| Instructions to follow |
Please filter the data below down to the lines holding the string "computer".

::::::

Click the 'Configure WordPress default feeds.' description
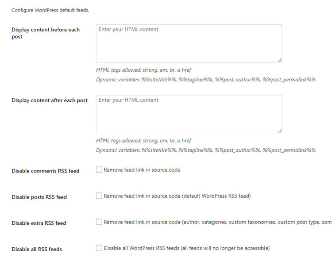The image size is (332, 261). click(x=50, y=10)
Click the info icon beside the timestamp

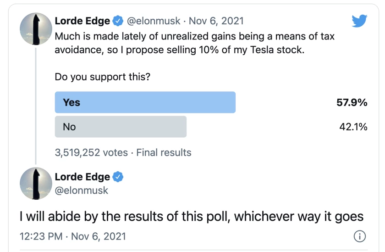click(360, 237)
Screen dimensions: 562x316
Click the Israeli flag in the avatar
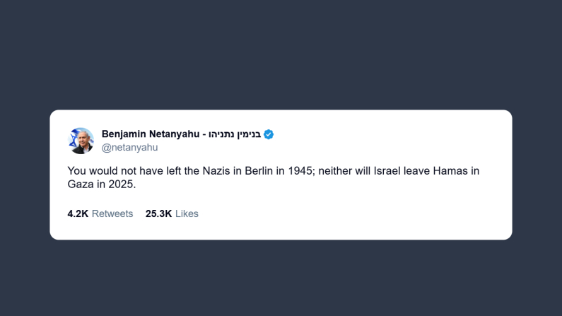tap(74, 134)
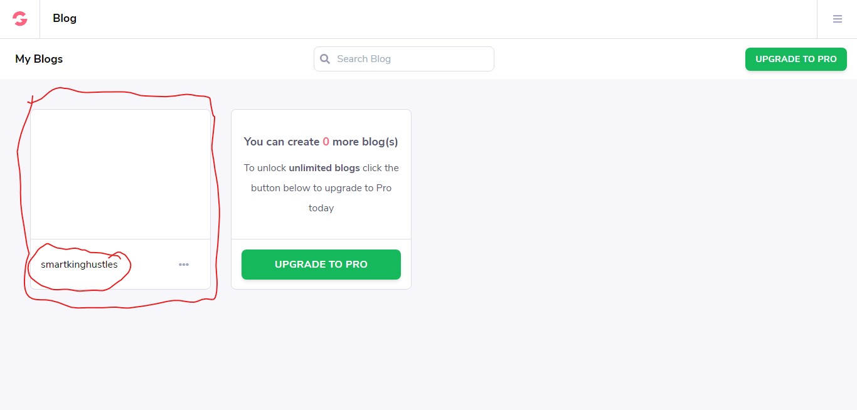Open the three-dot options for smartkinghustles
857x410 pixels.
[184, 265]
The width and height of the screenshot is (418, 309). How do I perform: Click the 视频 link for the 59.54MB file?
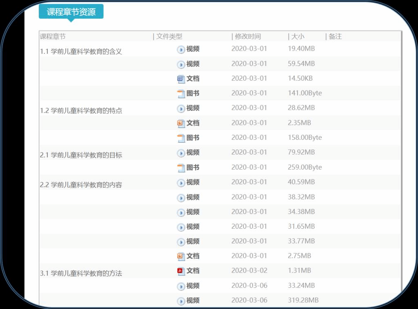point(193,64)
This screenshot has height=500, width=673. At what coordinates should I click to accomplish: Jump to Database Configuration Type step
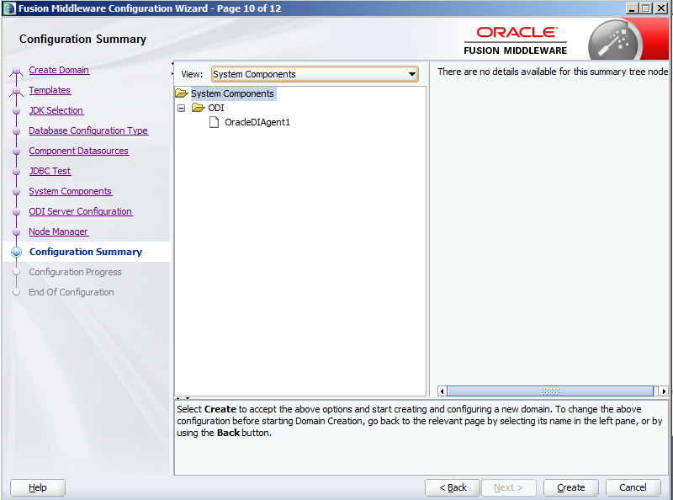pyautogui.click(x=88, y=130)
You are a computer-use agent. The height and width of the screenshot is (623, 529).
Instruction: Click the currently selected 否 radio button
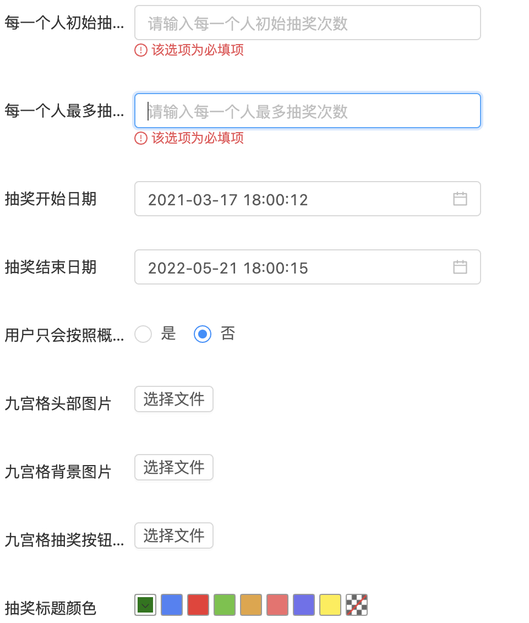202,334
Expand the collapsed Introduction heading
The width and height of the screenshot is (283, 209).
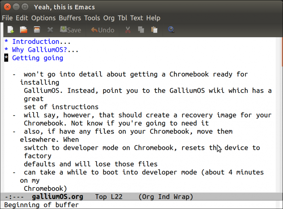(35, 42)
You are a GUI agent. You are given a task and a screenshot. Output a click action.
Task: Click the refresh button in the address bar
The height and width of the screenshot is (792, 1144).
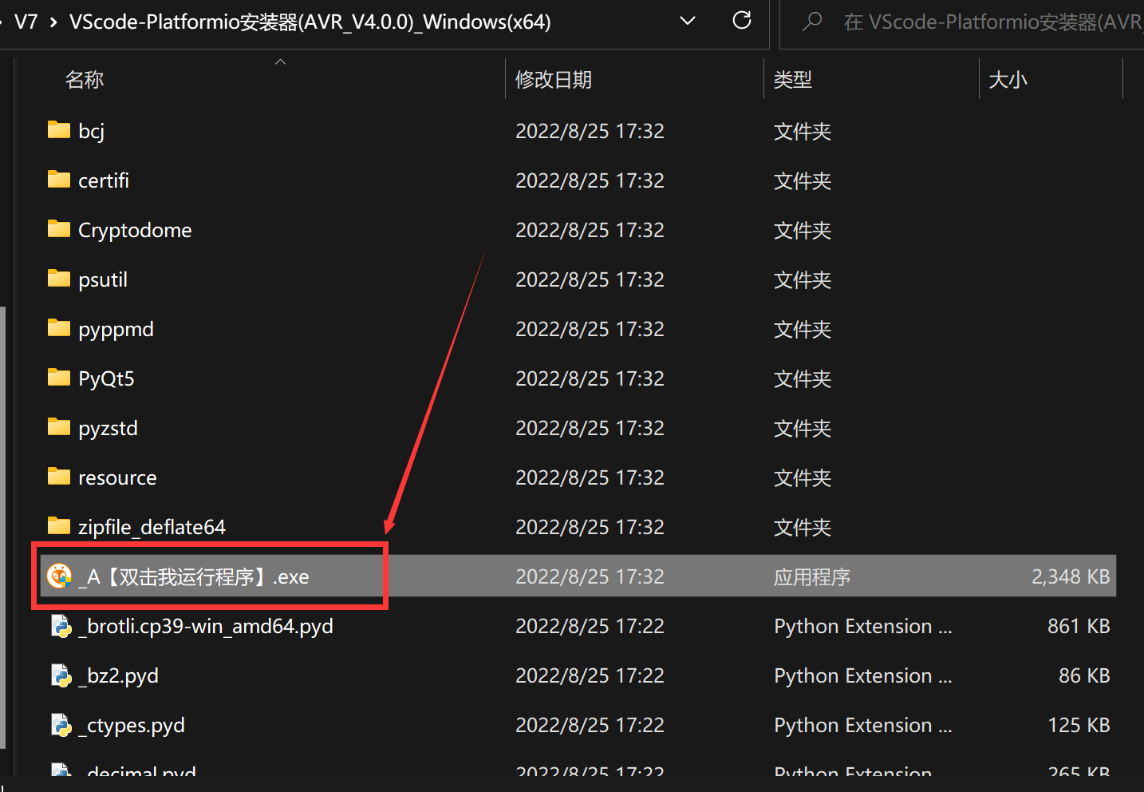(741, 22)
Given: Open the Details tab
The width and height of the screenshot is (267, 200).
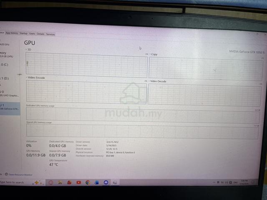Looking at the screenshot, I should [x=40, y=34].
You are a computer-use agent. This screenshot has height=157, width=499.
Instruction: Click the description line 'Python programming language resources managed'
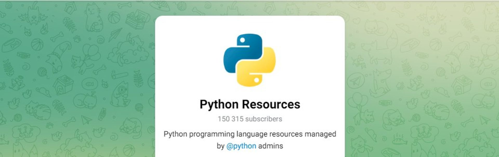point(250,134)
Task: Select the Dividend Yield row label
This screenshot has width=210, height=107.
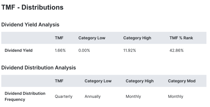Action: (x=19, y=50)
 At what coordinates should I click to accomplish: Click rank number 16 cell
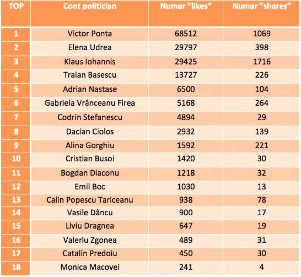pyautogui.click(x=16, y=240)
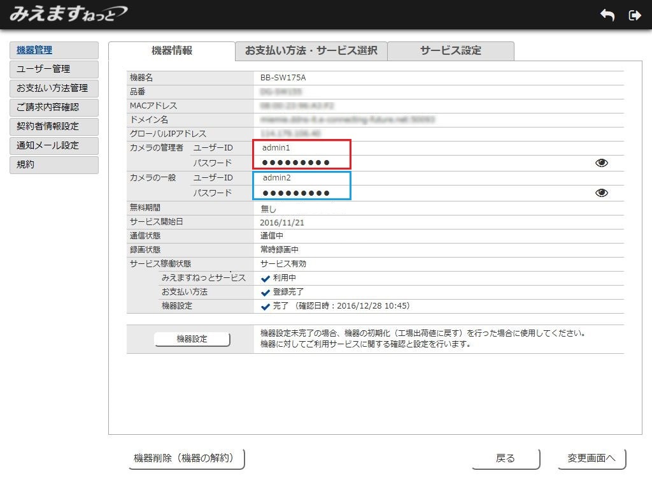Screen dimensions: 652x489
Task: Click the みえますねっと logo
Action: (68, 13)
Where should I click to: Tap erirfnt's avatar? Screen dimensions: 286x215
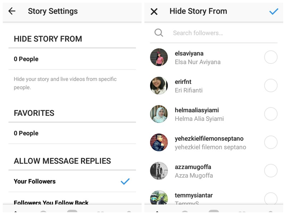tap(159, 86)

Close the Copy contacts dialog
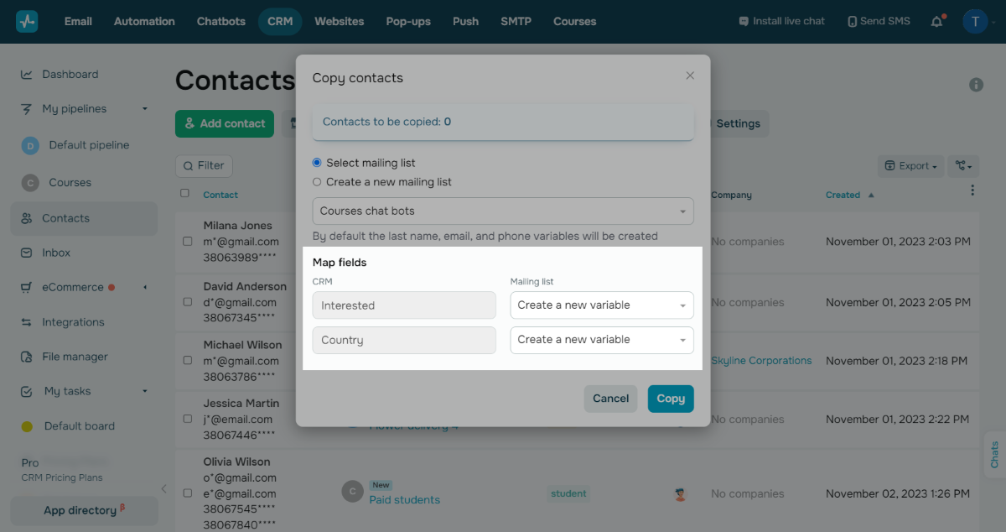pyautogui.click(x=690, y=76)
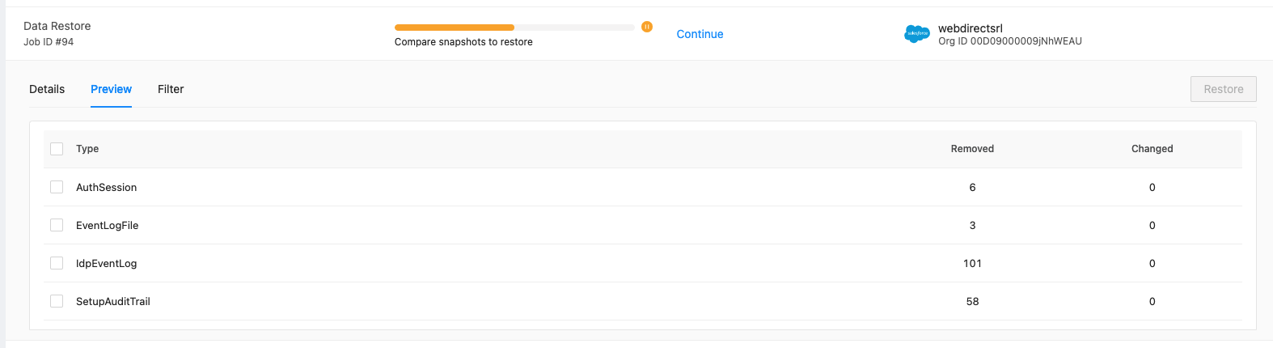1273x348 pixels.
Task: Check the AuthSession row checkbox
Action: 57,187
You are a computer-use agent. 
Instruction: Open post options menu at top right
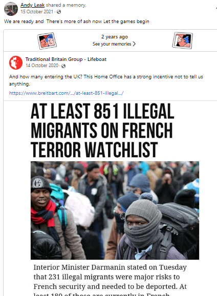click(x=216, y=8)
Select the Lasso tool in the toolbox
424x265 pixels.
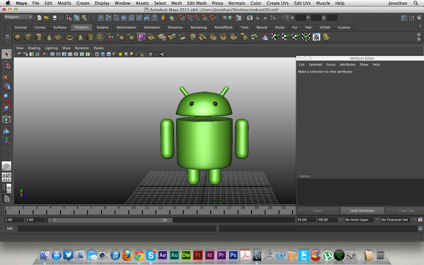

::::::

| Exercise output |
You are a computer-use agent. The height and width of the screenshot is (623, 529).
You are a computer-use agent. This screenshot has height=157, width=499.
You are a computer-use agent. 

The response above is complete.